Two couples in their 80s have committed suicide by swallowing medicines in Paris, prompting a debate in France on euthanasia or mercy killing which is still illegal in the country.
The suicides came just four days apart. The second couple, aged 84 and 81, were found dead on Monday at their apartment in a building in the fashionable seventh district, police said.
"They committed suicide by swallowing medicines," the police source said. "They left a letter explaining their action."
The caretaker of the building told AFP their bodies were discovered by the maid. A neighbour described them as a "nice elderly couple".
Another neighbour said the woman suffered from cancer and walked with crutches. "But they went to the theatre and liked to go out," she told AFP.
On Friday, another couple -- both aged 86 -- took their lives in the luxury Le Lutetia hotel. Their bodies were discovered by room service taking up their breakfast.
They asphyxiated after putting plastic bags on their heads and were found lying hand in hand.
The couple, who met as students after World War II and had been together since, left a typewritten note claiming "the right to die with dignity."
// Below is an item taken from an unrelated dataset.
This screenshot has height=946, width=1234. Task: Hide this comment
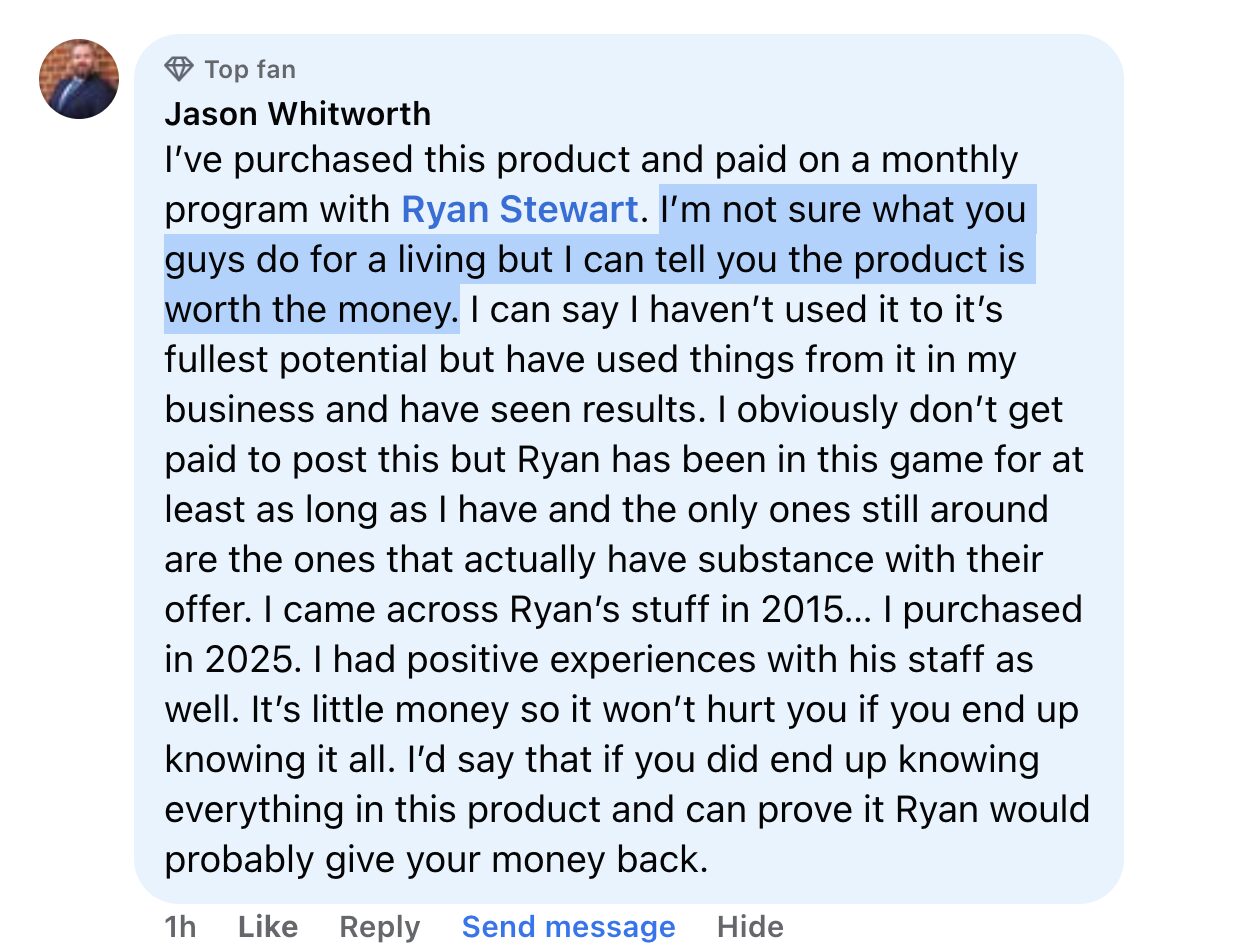pos(750,927)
Bernard and Georgette Cazes also asked their sole surviving son to campaign for the right to euthanasia after their death.
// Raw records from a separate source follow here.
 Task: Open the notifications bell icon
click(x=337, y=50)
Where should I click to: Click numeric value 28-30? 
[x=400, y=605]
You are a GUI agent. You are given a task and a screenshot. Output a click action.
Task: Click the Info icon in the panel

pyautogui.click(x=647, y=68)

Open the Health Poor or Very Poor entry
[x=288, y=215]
Socialist President Francois Hollande promised during his 2012 campaign to look into legalising euthanasia.
Assisted deaths are either legal or have been decriminalised in Switzerland, Luxembourg, Belgium and The Netherlands.
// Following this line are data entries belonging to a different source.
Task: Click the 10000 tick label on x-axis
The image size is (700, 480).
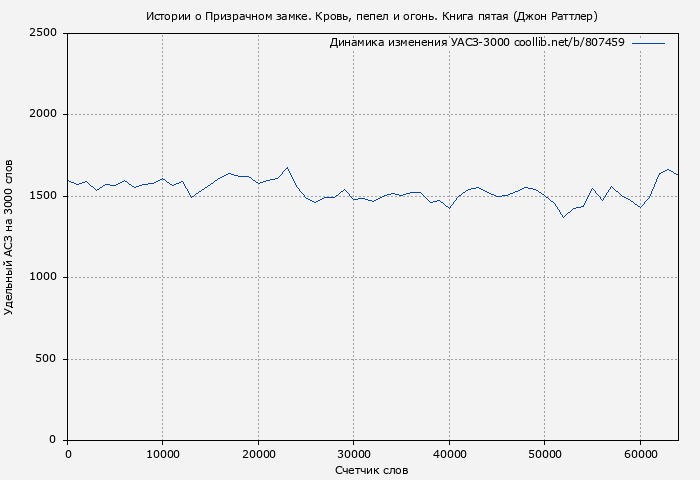Action: [163, 454]
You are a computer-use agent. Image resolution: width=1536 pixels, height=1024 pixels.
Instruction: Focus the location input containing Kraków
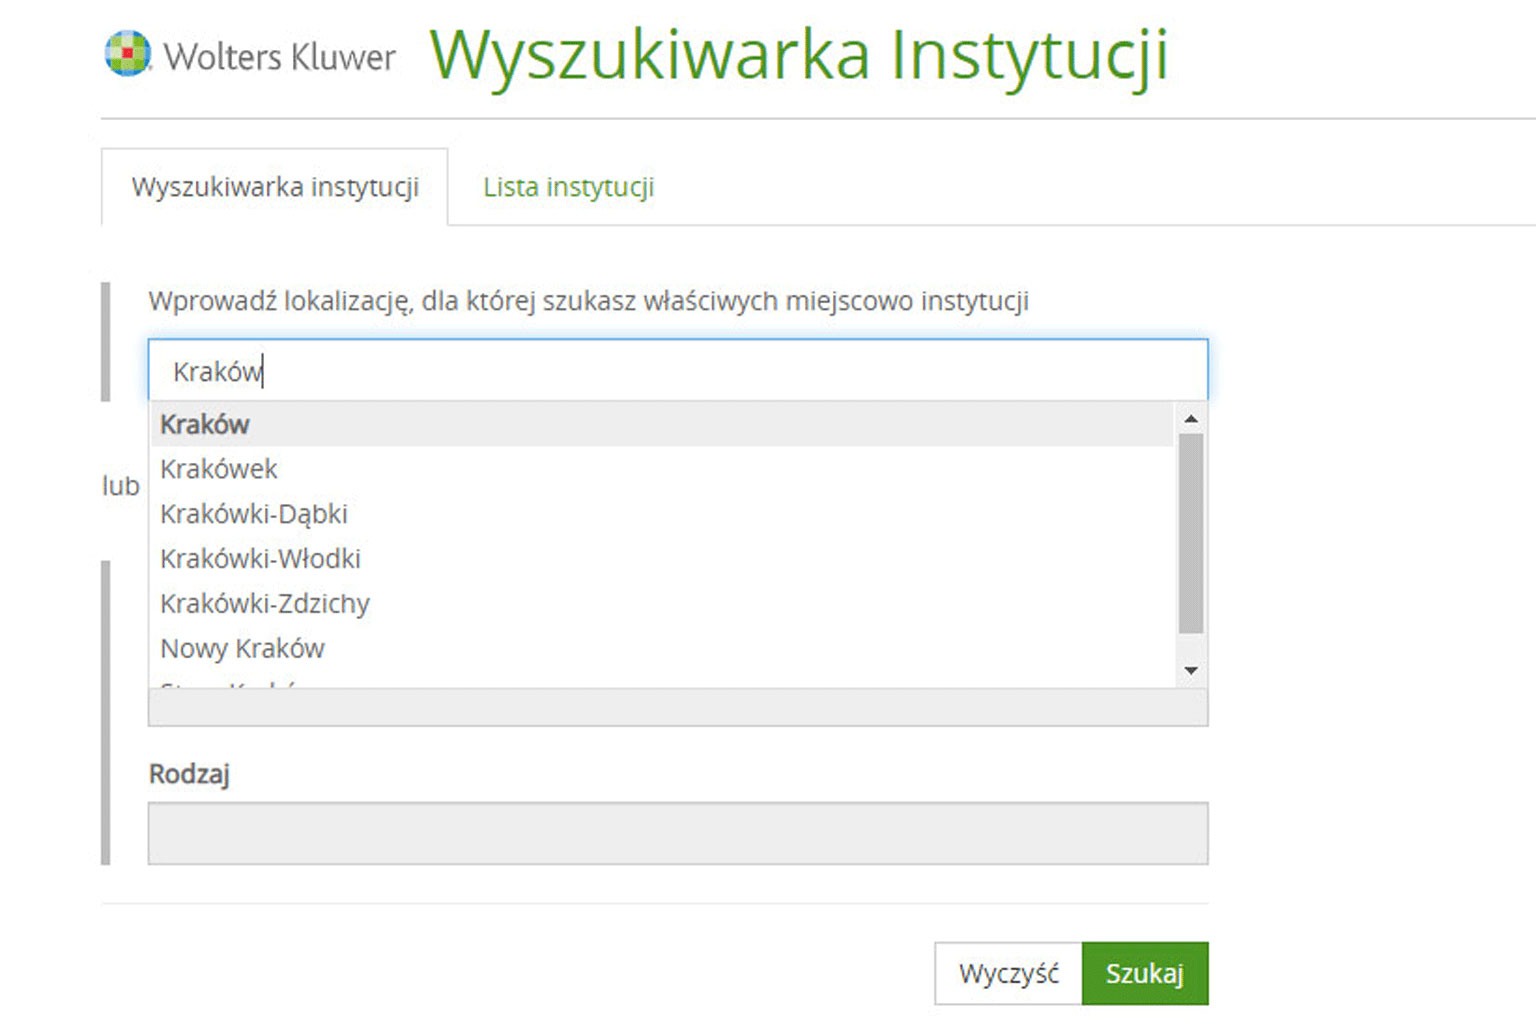click(x=677, y=371)
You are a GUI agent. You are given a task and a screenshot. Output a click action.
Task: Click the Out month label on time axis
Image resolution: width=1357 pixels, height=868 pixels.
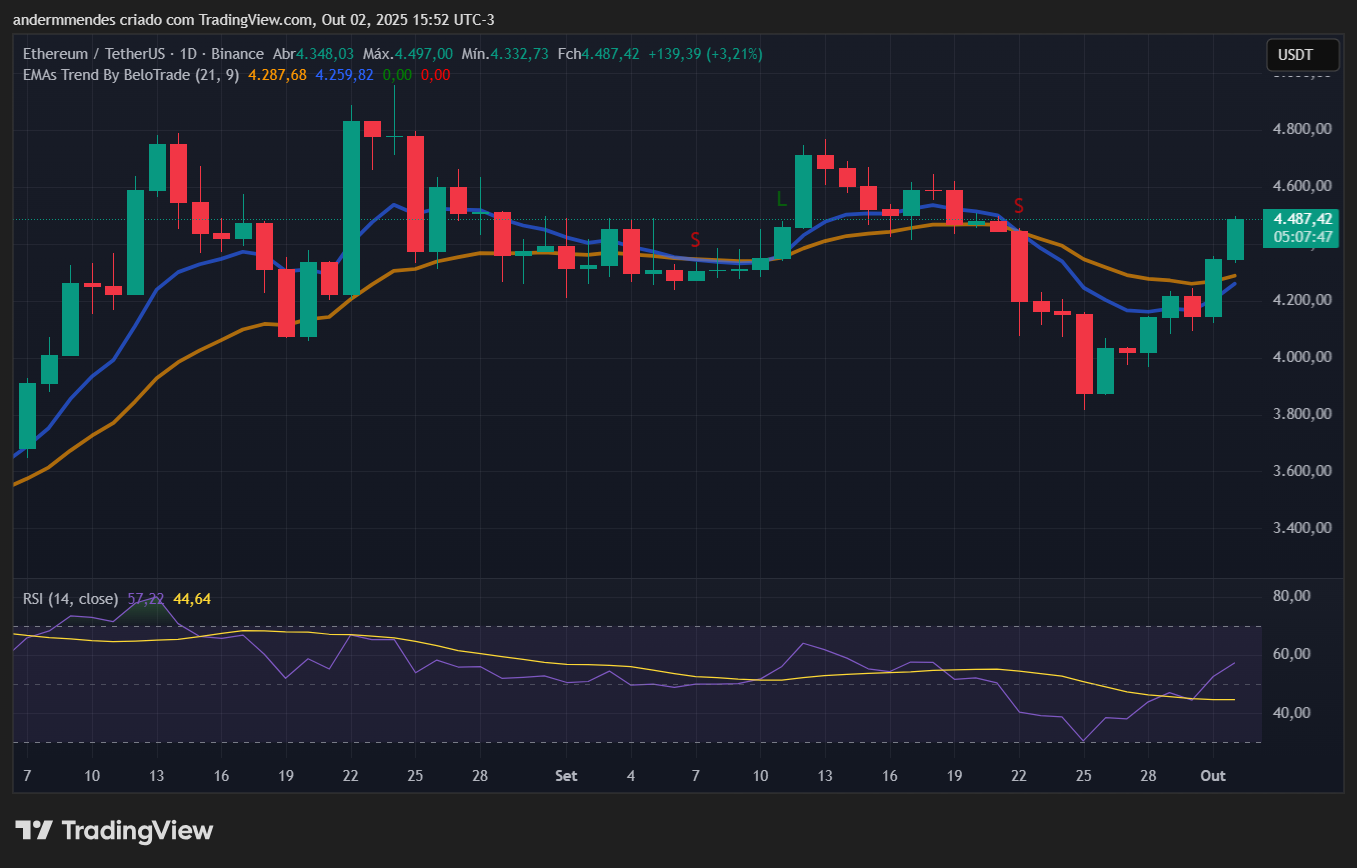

A six-month study on euthanasia last year said that active euthanasia -- an act by a third person intended to cause death -- should remain banned.
But it said the government should take into account public opinion on the subject. A poll by IFOP early this month showed that 92 percent of French people favoured euthanasia for patients suffering from terminal illnesses or facing great suffering.
Jean-Luc Romero, the head of the Association for the Right to Die with Dignity, told Le Parisien daily on Monday that only 10 percent of successful suicides in France involved the use of medicines, with the rest forced to take violent action to kill themselves.
"With assisted suicides one avoids the tragedies, and they can lead to a departure in a few minutes, calmly, without suffering and in the presence of loved ones."